Mr. New Guy asked the barkeep, ‘That skinny gent doin’ your bidden’ quick like that? So, you can tell me the name of the gent that wears a lady’s hat, can’t you? The one who won’t wear his guns but wears a lady’s bonnet.’

The barkeep, on the judge’s payroll of course, and who knew just about everythin’ the judge played with, said, kind of tearin’ like, ‘Montgomery MacBain, lettin’ it sit awhile on tough guy’s ears, like he was waitin’ for it to hit home, which it didn’t, and followed up with a warnin’ in his voice by sayin’, like a surprise of all surprises, ‘The others in the crew call him Monty or Mac.’

There was a change in the very air of The Highness Saloon and all the cowpokes sittin’ in there watching the play the barkeep was at and the sudden, lightnin’-like change in Mr. Big Mouth as though good old Mother Earth had opened up a giant hole and was goin’ to swaller him right then and there.’

That tough gent, so to speak as we kind of suddenly realized, dropped his head, turned about at the bar, and walked, a tiny bit of scurry in his pace, toward the saloon door and the way out of there and the way to the main drag in Binfield, Texas and, obviously, a quick way out of town.

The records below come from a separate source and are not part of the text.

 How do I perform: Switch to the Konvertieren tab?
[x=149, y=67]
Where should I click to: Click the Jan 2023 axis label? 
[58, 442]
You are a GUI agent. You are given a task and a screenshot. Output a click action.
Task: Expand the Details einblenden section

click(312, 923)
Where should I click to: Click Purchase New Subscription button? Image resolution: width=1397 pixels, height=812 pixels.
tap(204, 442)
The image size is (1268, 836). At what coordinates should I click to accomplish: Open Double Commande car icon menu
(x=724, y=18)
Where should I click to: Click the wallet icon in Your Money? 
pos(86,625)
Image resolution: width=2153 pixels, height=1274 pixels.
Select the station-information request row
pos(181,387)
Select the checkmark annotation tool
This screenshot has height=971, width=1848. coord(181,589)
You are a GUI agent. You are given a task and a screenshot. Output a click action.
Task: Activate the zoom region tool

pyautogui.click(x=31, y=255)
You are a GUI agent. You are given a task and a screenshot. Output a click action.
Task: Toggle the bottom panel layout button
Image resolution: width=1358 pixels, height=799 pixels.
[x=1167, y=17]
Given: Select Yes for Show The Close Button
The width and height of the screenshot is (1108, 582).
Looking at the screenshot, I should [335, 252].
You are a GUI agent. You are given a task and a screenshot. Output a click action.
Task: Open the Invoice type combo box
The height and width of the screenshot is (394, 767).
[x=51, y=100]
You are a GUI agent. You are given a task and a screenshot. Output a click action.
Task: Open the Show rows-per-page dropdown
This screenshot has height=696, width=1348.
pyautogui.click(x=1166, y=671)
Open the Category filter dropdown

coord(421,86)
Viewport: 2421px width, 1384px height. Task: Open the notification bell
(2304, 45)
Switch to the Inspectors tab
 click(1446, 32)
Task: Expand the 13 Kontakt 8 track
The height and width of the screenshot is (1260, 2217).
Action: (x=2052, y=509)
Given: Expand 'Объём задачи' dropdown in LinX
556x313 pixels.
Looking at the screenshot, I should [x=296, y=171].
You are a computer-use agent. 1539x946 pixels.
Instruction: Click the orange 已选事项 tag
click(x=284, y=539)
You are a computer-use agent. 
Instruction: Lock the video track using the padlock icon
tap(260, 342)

Some of us saw it from the door and a couple of big saloon windows, but there in the middle of Binfield, in the flattened dust of the times, a statue set for the ages, stood holdin’ his rifle in one huge hand feather-like was Montgomery MacBain, here known also as Monty or Mac accordin’ to how close to him you could get on your best day.

Bigmouth stopped in his tracks, grew rigid so quick we could see his whole body go stiff on him.

I didn’t know it was you, Monty. I swear I heard you was in Canada or Chicago and someone might have been takin’ your place, else I wouldn’t have called you out.

Monty swung that feather of a rifle about and said, “Take off your weapons, Beau, and drop them in the road, get on your horse and get out of town and I sure don’t ever want to see you again.

Beau whatever didn’t move, frozen into place until dead-shot MacBain, a new name, put a single round between his frozen ankles.

The shiny contest-winner weapons hit the dust, his butt hit the saddle, and not me or us or Monty ever saw him again, not in all of Texas or the Southwest no matter where you might go in those early days of ours.